## DOCUMENT TEXT:
Content starts
The Food Labeling Modernization Act is being introduced by three congressional Democrats: Sen. Richard Blumenthal (CT), Rep. Rosa DeLauro (CT) and Rep. Frank Pallone, Jr. (NJ).
The legislators and representatives from the Center for Science in the Public Interest and Consumers Union held a press conference today to unveil the bill.
The bill's sponsors argue that major labeling requirements, last updated in 1990 (or in some cases in 1938), are in need of major changes to deliver the consistent, clear information that Americans need to combat the obesity crisis and make healthier choices.
The bill would direct the Secretary of Health and Human Services to establish a single, standard front-of-package nutrition labeling system for all food products that are required to carry nutrition labeling.
It would also:
*Set definitions for the terms "healthy" and "natural."
*Require that any product using the "whole grain" claim conspicuously post the amount of whole grain (as a percentage of total grain) on the label.
Content ends
## DATA EXTRACT:
Content starts
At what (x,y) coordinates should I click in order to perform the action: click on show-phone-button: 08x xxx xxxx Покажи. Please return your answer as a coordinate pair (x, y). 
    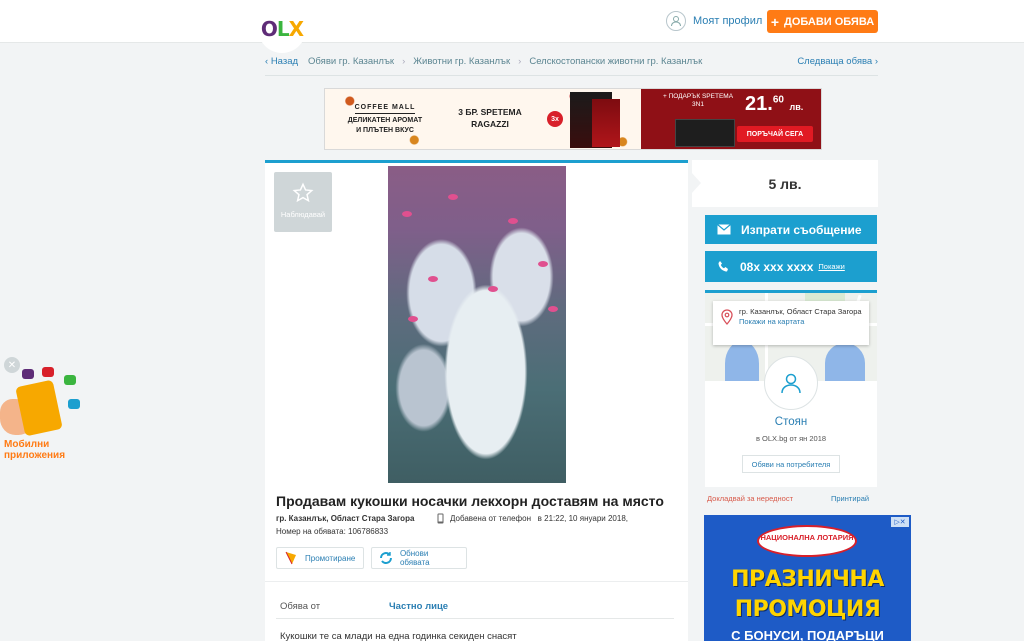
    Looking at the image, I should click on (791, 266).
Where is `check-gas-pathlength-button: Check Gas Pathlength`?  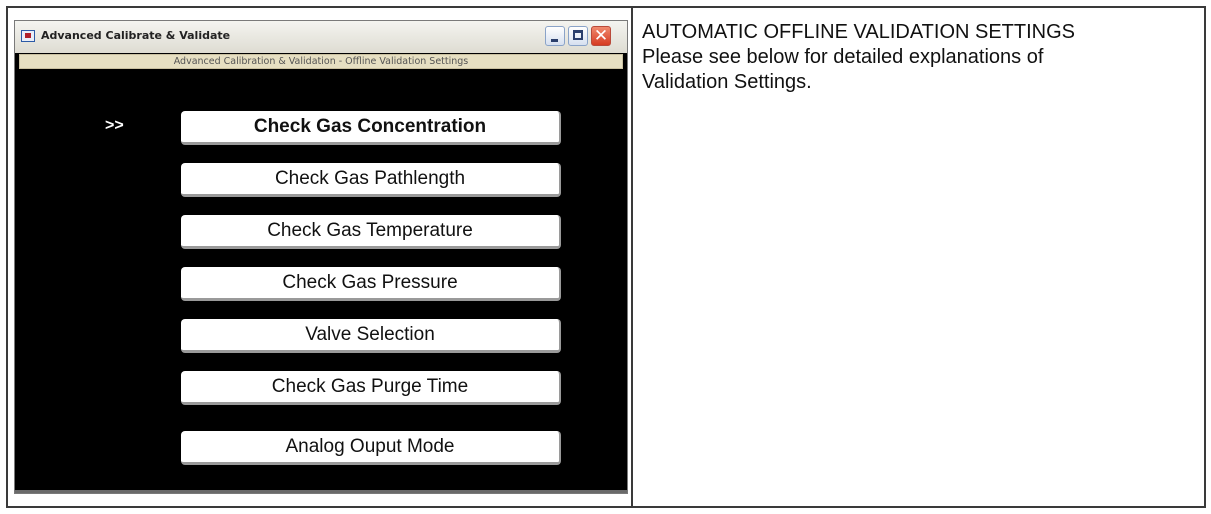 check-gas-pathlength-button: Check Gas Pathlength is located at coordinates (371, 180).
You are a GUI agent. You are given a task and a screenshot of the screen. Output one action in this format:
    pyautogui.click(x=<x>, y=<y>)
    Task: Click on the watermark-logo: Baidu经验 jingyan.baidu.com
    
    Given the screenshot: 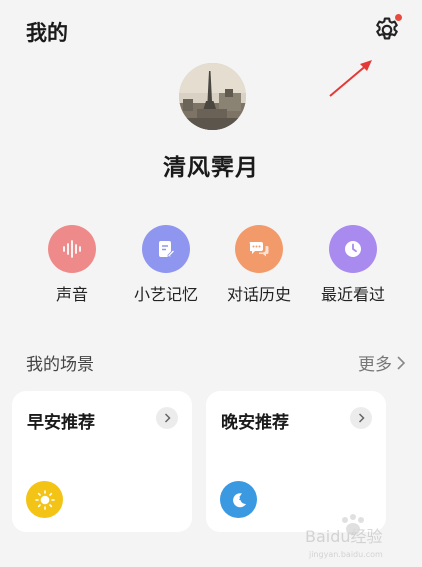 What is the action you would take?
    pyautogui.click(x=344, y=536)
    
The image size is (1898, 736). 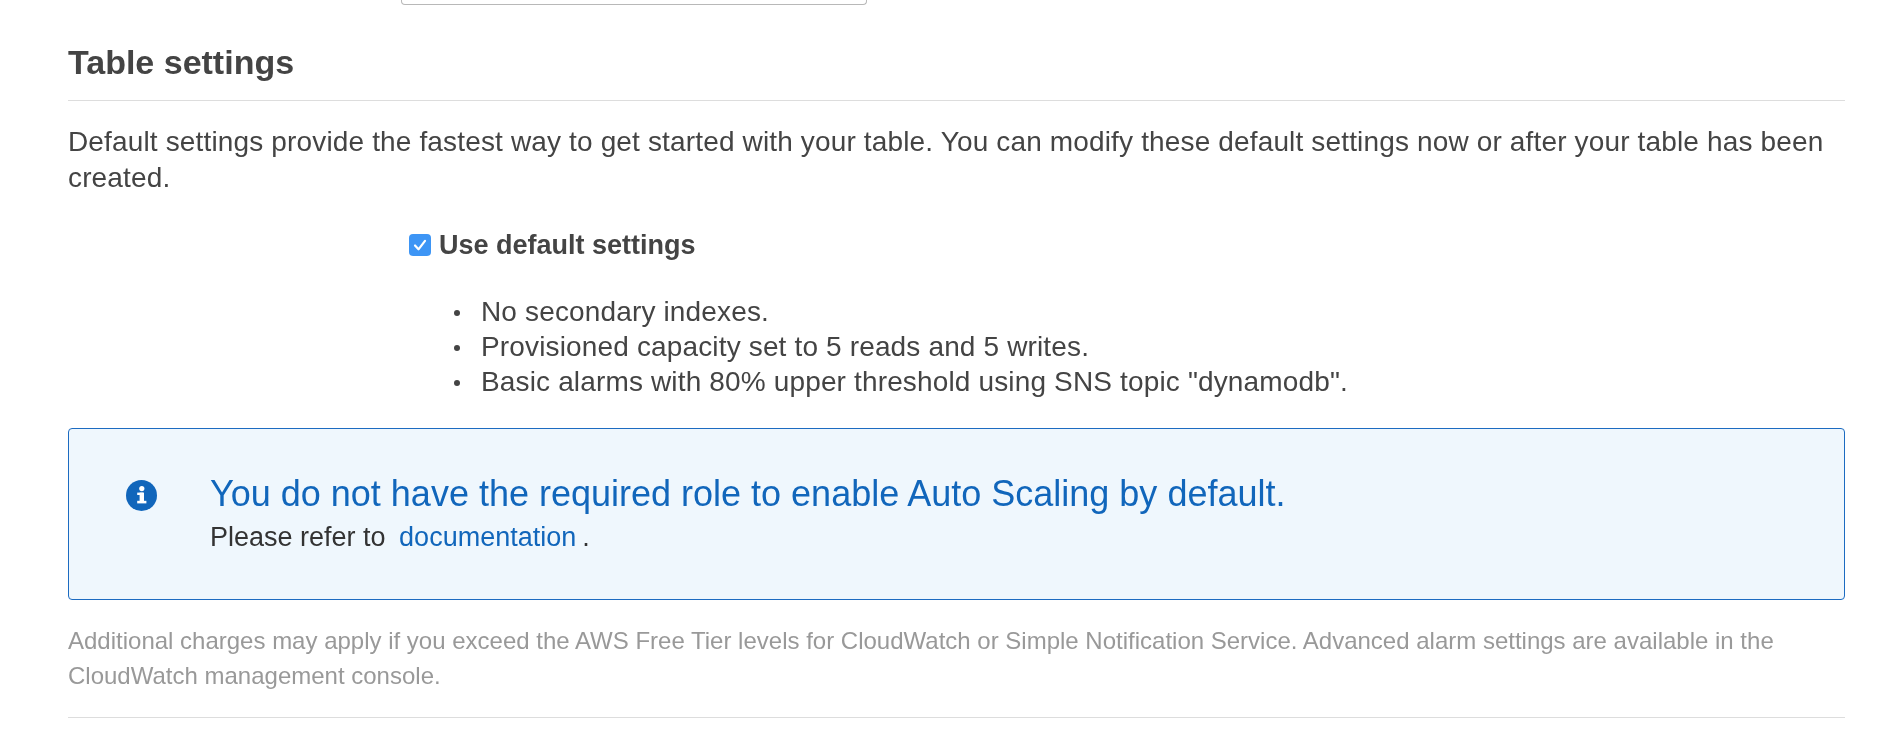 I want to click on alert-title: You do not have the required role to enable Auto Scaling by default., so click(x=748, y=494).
Content ends
## TASK ITEM:
Reproduce the passage of the Food Labeling Modernization Act text above, starting at "The Food Labeling" and ending at "unveil the bill.".

## SOLUTION TO THE EXERCISE:
The Food Labeling Modernization Act is being introduced by three congressional Democrats: Sen. Richard Blumenthal (CT), Rep. Rosa DeLauro (CT) and Rep. Frank Pallone, Jr. (NJ).
The legislators and representatives from the Center for Science in the Public Interest and Consumers Union held a press conference today to unveil the bill.